Sheila, of course, also dedicated herself to helping others, especially survivors of violence. I had the opportunity to work closely with Sheila when I served for eight years as Hennepin County Attorney. She focused on domestic violence and was instrumental in creating and getting the funding for the Hennepin County Domestic Abuse Center. That center is an international model for serving victims of domestic violence by bringing together a full range of services and resources in one central location. Victims of domestic violence don't have to go through the red tape that would be difficult even for a lawyer to figure out. And of course, one of Paul's greatest legislative achievements was the work he did along with Vice President Biden and others to pass the originial Violence Against Women Act. It was a team effort, and Sheila was right there on the front lines with Paul. Together they accoumplished so much. Their commitment to others never wavered, and neither did they.

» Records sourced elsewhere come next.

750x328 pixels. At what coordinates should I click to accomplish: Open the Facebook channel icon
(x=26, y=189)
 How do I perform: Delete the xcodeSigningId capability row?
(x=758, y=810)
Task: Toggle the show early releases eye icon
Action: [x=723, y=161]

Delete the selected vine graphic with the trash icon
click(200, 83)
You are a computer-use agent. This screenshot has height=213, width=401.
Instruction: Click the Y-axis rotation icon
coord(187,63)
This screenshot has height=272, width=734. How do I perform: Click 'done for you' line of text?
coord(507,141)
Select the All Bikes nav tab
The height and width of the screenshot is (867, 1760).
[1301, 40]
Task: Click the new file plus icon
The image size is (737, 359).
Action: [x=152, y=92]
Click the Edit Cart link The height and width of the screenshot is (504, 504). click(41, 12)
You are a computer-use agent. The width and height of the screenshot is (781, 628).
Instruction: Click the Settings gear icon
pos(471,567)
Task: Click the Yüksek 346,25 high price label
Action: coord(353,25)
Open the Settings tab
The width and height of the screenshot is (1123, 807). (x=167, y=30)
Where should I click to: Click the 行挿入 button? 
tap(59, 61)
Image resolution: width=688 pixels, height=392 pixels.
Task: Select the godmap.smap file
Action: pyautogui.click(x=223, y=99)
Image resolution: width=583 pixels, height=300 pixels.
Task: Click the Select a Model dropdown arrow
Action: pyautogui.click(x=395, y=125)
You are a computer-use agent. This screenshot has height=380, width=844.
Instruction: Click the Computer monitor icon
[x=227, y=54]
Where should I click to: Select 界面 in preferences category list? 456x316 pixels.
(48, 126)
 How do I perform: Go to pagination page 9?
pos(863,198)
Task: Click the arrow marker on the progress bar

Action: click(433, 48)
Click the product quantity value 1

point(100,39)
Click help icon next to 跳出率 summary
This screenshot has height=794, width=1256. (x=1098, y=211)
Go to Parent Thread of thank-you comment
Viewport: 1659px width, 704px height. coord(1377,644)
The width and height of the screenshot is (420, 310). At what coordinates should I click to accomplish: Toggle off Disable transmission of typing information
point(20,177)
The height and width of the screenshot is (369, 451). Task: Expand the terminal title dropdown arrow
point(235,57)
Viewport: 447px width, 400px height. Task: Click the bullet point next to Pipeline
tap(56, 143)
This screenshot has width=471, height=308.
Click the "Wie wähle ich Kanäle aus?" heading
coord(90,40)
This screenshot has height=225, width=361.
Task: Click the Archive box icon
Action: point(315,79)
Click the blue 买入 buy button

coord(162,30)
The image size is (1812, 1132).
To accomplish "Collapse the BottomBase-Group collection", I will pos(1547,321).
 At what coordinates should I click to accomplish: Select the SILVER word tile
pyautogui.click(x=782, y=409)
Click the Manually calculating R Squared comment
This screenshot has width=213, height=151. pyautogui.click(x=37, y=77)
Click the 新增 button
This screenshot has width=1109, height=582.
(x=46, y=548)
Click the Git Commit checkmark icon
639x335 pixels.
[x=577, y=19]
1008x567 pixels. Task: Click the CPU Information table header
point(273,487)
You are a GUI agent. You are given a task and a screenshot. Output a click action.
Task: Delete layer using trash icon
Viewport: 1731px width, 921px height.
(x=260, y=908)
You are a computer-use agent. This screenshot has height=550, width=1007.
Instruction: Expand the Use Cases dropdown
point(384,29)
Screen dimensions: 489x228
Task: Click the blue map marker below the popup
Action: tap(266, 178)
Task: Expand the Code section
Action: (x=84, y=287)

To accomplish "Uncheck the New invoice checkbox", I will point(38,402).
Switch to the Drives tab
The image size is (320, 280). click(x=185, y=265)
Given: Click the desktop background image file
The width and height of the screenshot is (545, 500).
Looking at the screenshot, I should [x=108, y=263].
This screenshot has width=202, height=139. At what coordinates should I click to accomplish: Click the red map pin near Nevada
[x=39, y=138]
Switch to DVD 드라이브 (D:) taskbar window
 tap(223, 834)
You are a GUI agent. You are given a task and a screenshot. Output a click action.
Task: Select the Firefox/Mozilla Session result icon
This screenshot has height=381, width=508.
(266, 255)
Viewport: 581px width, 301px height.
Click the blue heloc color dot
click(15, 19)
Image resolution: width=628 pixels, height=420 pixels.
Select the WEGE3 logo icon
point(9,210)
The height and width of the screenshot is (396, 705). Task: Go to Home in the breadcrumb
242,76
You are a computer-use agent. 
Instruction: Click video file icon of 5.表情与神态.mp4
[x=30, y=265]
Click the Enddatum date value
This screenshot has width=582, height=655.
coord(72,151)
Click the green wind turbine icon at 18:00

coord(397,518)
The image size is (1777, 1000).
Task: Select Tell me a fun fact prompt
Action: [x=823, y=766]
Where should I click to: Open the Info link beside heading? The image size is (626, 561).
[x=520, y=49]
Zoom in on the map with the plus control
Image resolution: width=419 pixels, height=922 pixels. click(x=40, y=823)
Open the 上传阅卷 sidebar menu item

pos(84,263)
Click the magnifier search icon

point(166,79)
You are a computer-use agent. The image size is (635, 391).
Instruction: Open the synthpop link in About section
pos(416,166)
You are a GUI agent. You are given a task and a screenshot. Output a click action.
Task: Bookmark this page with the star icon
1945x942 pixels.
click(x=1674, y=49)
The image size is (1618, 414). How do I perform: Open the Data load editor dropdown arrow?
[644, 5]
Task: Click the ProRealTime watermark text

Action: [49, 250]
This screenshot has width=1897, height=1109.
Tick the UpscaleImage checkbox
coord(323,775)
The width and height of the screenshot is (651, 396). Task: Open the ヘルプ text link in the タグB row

It was just a few weeks before that tragic crash that I last saw Sheila and Paul. Sheila and I had been asked to speak to a group of new citizens, immigrants from Russia. It was a very small group, and we were to talk about our own immigrant experiences, our own relatives. And she--I remember--talked about the relatives in Appalachia, and I talked about my relatives on the Iron Range coming over from Slovenia. And so the event was winding down. Small, small thing in the synagogue with these new immigrants, and all of a sudden, a big surprise. In walked Paul. He wasn't supposed to be ther. It was just a few weeks, a month, away from one of the biggest elections he had ever faced in the United States Senate. But he had gotten on an early flight and came home from Washington, and there he was. Him and just a group of immigrants, and us. No press, no TVs, not even a big crowd. All just a few weeks before his election. He came for two reasons: one, he loved Sheila, and he wanted to be there to support her. But he was also there because he loved the immigrant experience. He embraced it. His family, like so many Minnesota families, was an example of how you can come to America, succeed in America, and then in turn help America succeed.
So that's my last memory of Paul as he stood before those immigrants telling about his ow story embracing them. I will remember him in that way, but I will also remember the joy he felt for politics--how we would run around that green bus of his with people running alongside of him on the parade routes. And in the last year of his life, he told the public he had M.S., and he couldn't run like that anymore. So he would stand in the back of th ebus with Sheila and wave. But what was so amazing about it was that he had energized so many people in those green Wellstone shirts to run around that bus that you didn't even notice that he wasn't running. He had given them the energy and the hope to carry on his work, and they were doing it for him.
Now 15 years after we lost Paul and Sheila, it's our job to carry on and run around that bus. That's organizing. That's politics. And that is the gift of joy in improving people's lives that Paul and Sheila and Marcia and those other beloved staff members left for us.
Thank you, Mr. President. I yield the floor. I note the absence of a quorum.